Endangered panda bears are mammals, mainly belonging to the South Western and Central regions of China. They are found in the Gansu, Sichuan and Shaanxi provinces of China and also in the Qinling mountains, along with some areas of India and Bhutan. The two most common panda bears, are the giant panda and the red panda. Giant pandas can be distinctively identified due to the large black patches around their eyes, legs, ears , arms and muzzle. They are an integral part of the Chinese culture, especially Chinese art, and they are fondly called the ‘large black-cats’. They are good tree climbers and swimmers, and mainly feed on the bamboo plant. An interesting giant panda fact is that, one giant panda can eat as much as 83 kg of bamboo everyday. Red pandas have a long structure and also feed on the bamboo plant.
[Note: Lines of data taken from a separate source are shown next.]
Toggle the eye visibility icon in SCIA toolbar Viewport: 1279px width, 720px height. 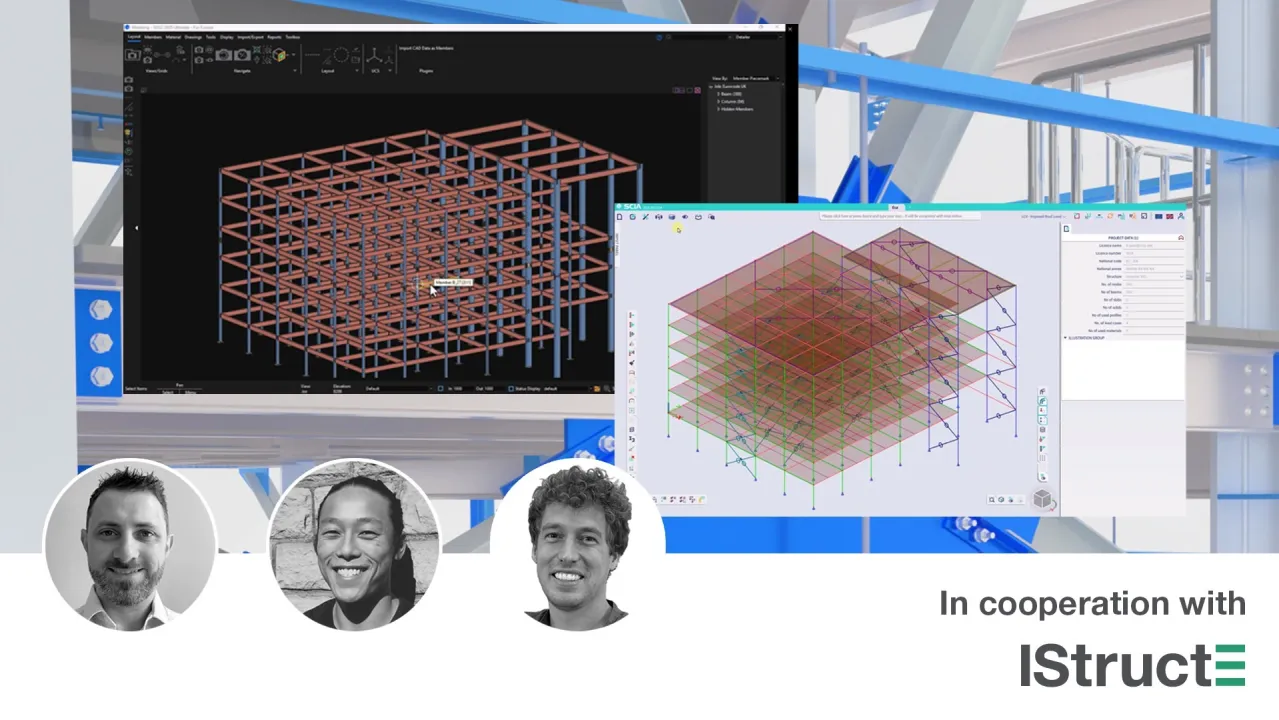684,216
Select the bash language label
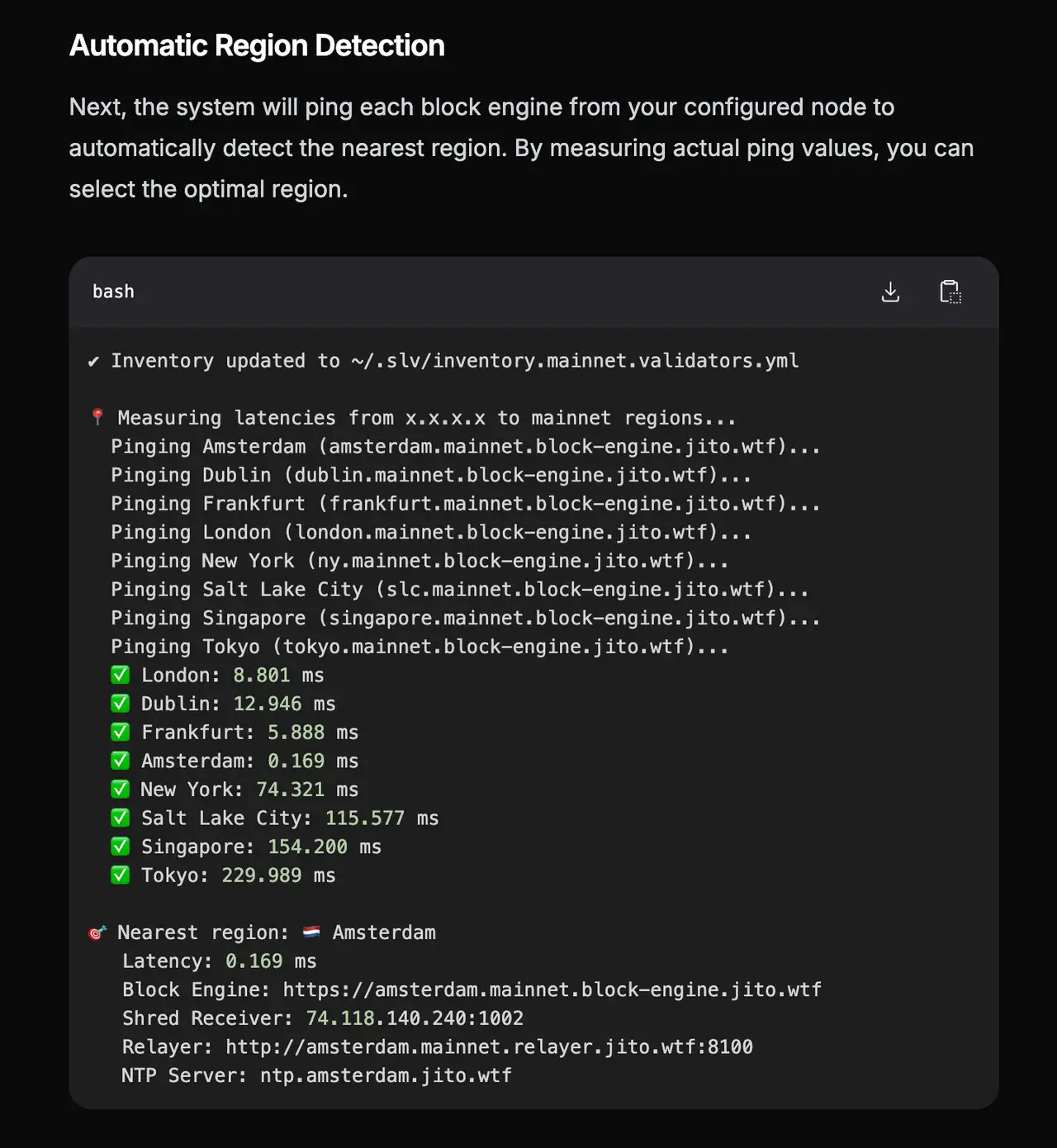The height and width of the screenshot is (1148, 1057). (x=113, y=292)
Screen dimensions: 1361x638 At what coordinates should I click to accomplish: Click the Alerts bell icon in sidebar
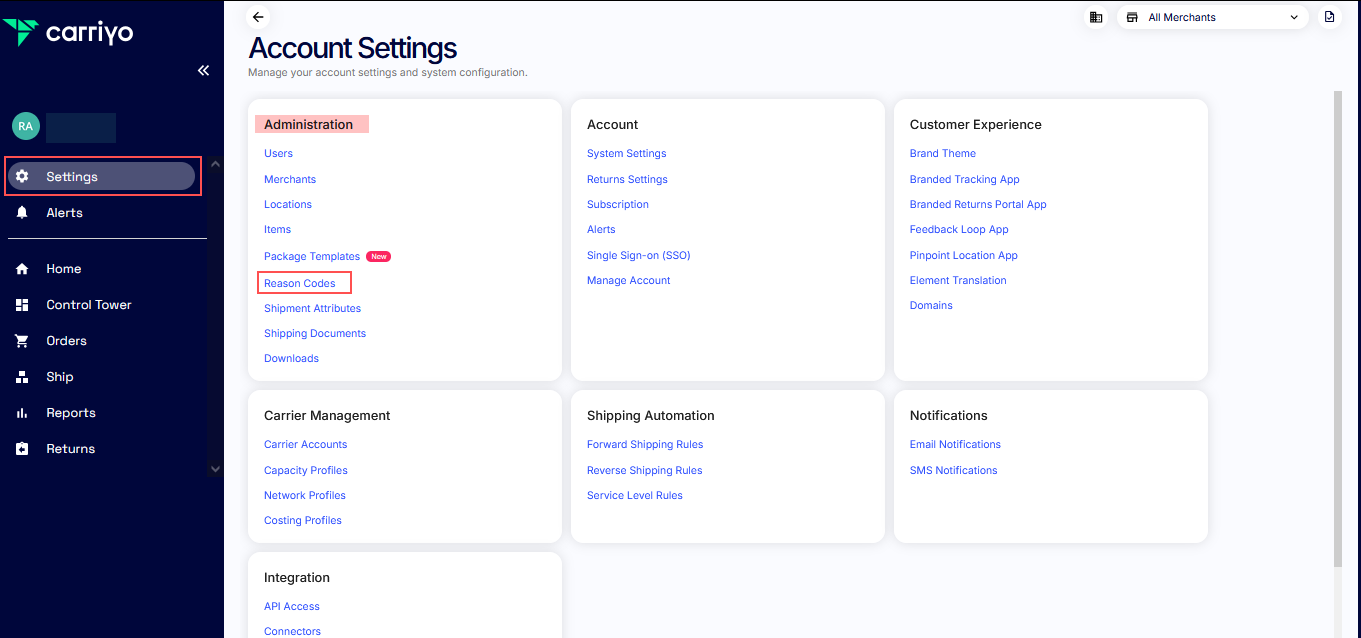coord(22,213)
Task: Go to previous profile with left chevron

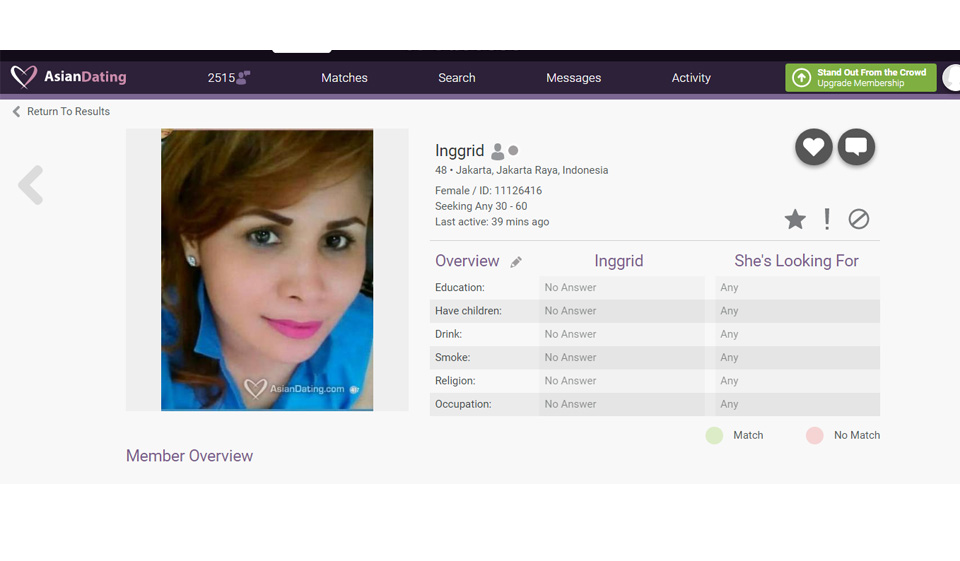Action: (31, 186)
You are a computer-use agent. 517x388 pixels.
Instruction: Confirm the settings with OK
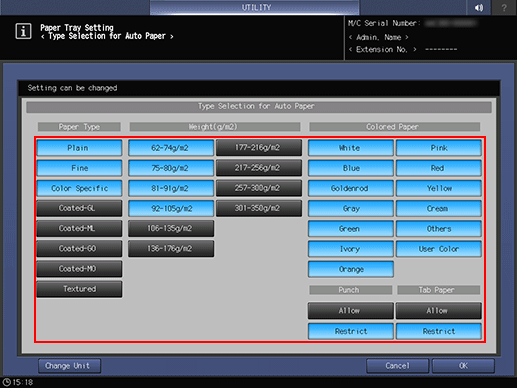tap(463, 366)
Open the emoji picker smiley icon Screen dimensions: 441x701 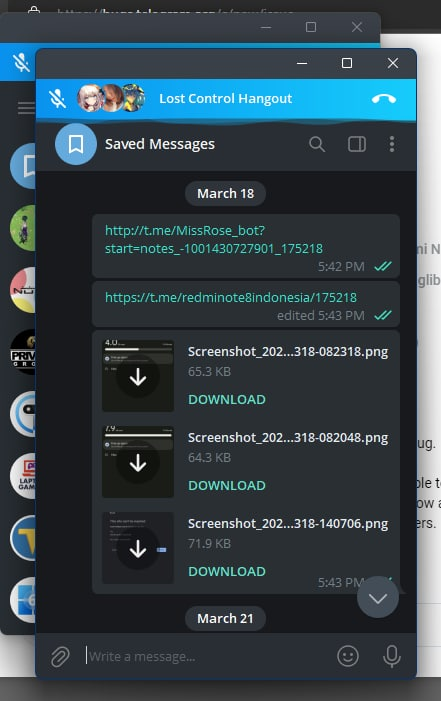348,656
Are Panda Bears Endangered?

Giant pandas are an endangered species and in fact, are the representatives of all endangered animals. There are only around 2,500 giant pandas left, worldwide. They are amongst the most threatened species of bears. Their population is on a considerable decline and this calls for prompt attention and action, to save them from extinction. A giant panda is also the official symbol of the ‘World Wildlife Fund’ (WWF). Red pandas are classified as ‘vulnerable’ and could become endangered soon, if their population continues to decrease.

Endangered Panda Bears – Reasons for Endangerment

Various reasons have lead to the panda bears being declared endangered. A few of the reasons are listed below.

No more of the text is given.